Dataset excerpts below:
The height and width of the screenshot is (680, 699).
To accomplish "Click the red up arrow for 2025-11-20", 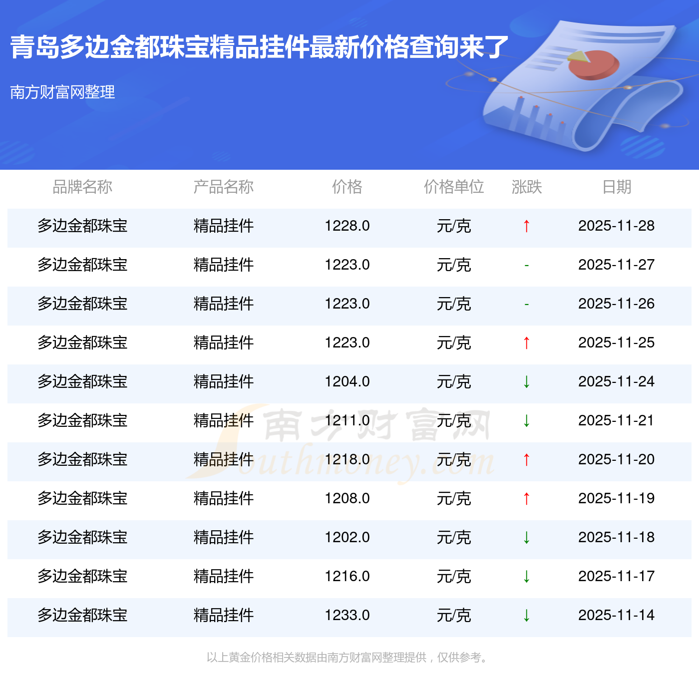I will coord(526,460).
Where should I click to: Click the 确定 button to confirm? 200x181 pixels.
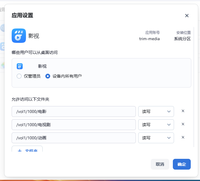point(181,164)
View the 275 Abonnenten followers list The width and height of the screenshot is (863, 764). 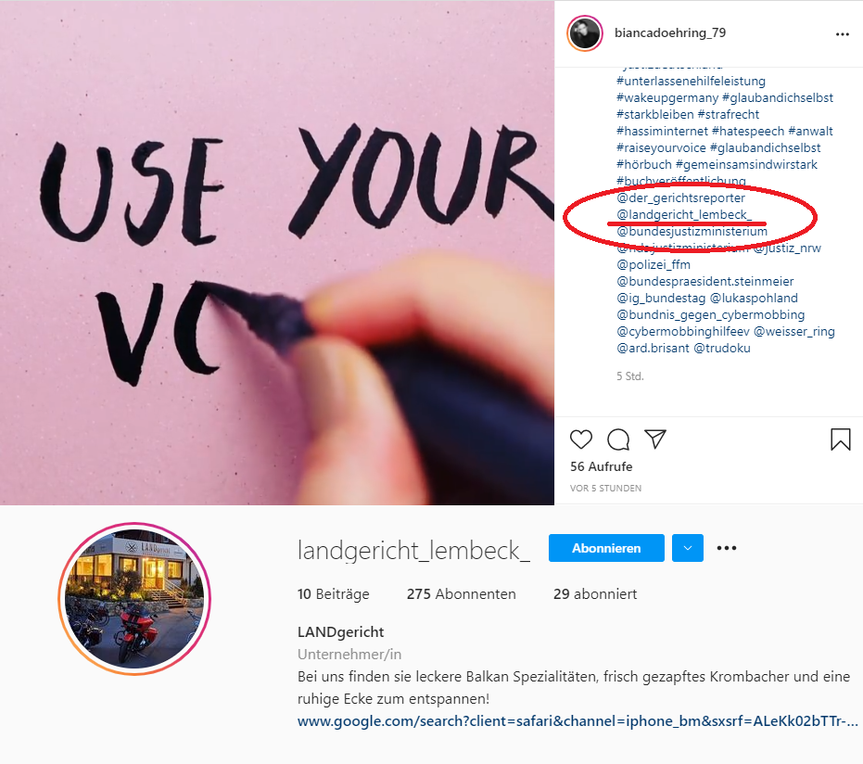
End of Dataset excerpts.
Please transcribe exactly the lines from the one that contains "Where should I" through the closing line of the entries, with no pictures.

● **Result for this task**:
Where should I click to: Click the 确定 button to confirm? 200x181 pixels.
point(181,164)
View the 275 Abonnenten followers list The width and height of the screenshot is (863, 764). 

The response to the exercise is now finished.